Köy okulları giderek kapatılıyor. Köyden kente göç etmek zorunda kalan yoksul ailelerin çocukları, işçi emekçi çocukları, göçmen ve mülteci çocuklar da artan masrafları karşılanamadığı için örgün eğitimin dışına çıkmak zorunda kalıyor. Ellerini ovuşturarak bekleyen cemaat ve tarikatlar da maddi olanağı olmayan birçok ailenin çocuklarını yurtlarına yerleştirip çocuk ihmal ve istismarını uygularken iktidar bu yurtların yasal güvencesini hazırlıyor. Avucunu ovuşturan tabii ki sadece tarikat ve cemaatler değil. Sermayede durumdan oldukça memnun. Çocukların örgün eğitim dışına çıkması sermayeye için ucuz iş gücü olarak geri dönüyor. Muhafazakâr- neoliberal eğitim politikasını uygulayan Milli Eğitim Bakanı Yusuf Tekin, katıldığı TÜSİAD’ın “Geleceğimiz İçin Eğitimi Birlikte Konuşmak” konferansındaki konuşmasında meslek lisesine giden öğrenci sayısın artmasıyla övündü ve Mesleki Ortaokul açacağını söyledi. Bakanlık sitesinden de Bursa, Sivas, Konya ve Burdur’un yer aldığı dört ilde ilk uygulamanın başlayacağını övünçle yayınladı.

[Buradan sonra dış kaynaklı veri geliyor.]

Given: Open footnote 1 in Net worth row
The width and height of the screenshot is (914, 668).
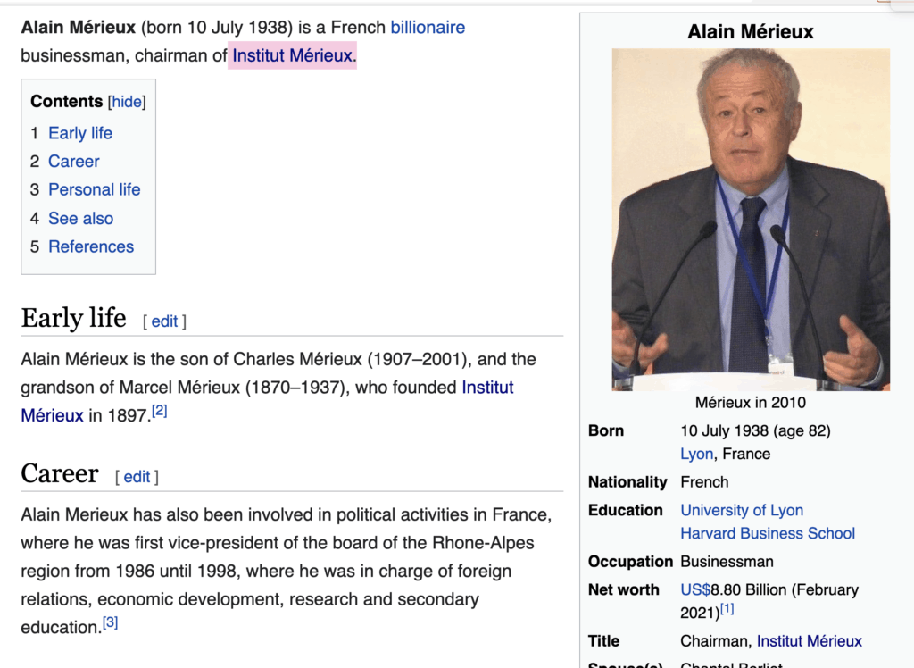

Meslek okullarında staj adı altında çok düşük ücretlerle ve ağır çalışma koşulları altında çalıştırılan 15 yaş üstü çocuk varken çocukların devlet kontrolünde sömürülmesini böylece 12 yaşına kadar indirmiş oldular. Bunun da dışında devam eden MESEM uygulamasında şu ana kadar iş yerlerinde 9 çocuk iş cinayetinde öldü. İş kazasına uğrayan çocukların sayısı ise bilinmiyor. Her çocuk devlet güvencesi altında çocuk olmasından doğan haklarını kullanması gerekirken, devlet güvencesi altında ya tarikat yurtlarında kötü muamele görüyor ya da sermayeye ucuz ve masrafsız iş gücü olarak sunuluyor.
Eğitim Sen’in 2024-2025 Eğitim-Öğretim Yılı sonunda Eğitimin Durumu raporuna göre; “Resmi verilere göre Türkiye’de resmi ve özel okullarda zorunlu örgün eğitim sisteminde kayıtlı 17 milyon 558 bin 25 öğrenciden, 442 bin 643’ü sistemin dışındadır.” Eğitimin amacını bilim ve bilgiden azade tutarak emek gücünün yeniden üretimini arttırmaya bunun yanı sıra düşük ücretli, güvensiz, güvencesiz, sendikasız, tekçi, ağır çalışma koşullarına karşın sabretmeyi ve itaat etmeyi öğretmeyi hedefleyen bir sistem kuruldu. Yoksul halk çocuklarının örgün eğitim dışına çıkmasının yani okulu bırakmak sorunda kalmasının sebebi bugüne kadar uygulanan beceriksiz eğitim politikalarının değil sistemli ve bilinçli bir şekilde uygulanan muhafazakâr- neoliberal politikaların sonucudur.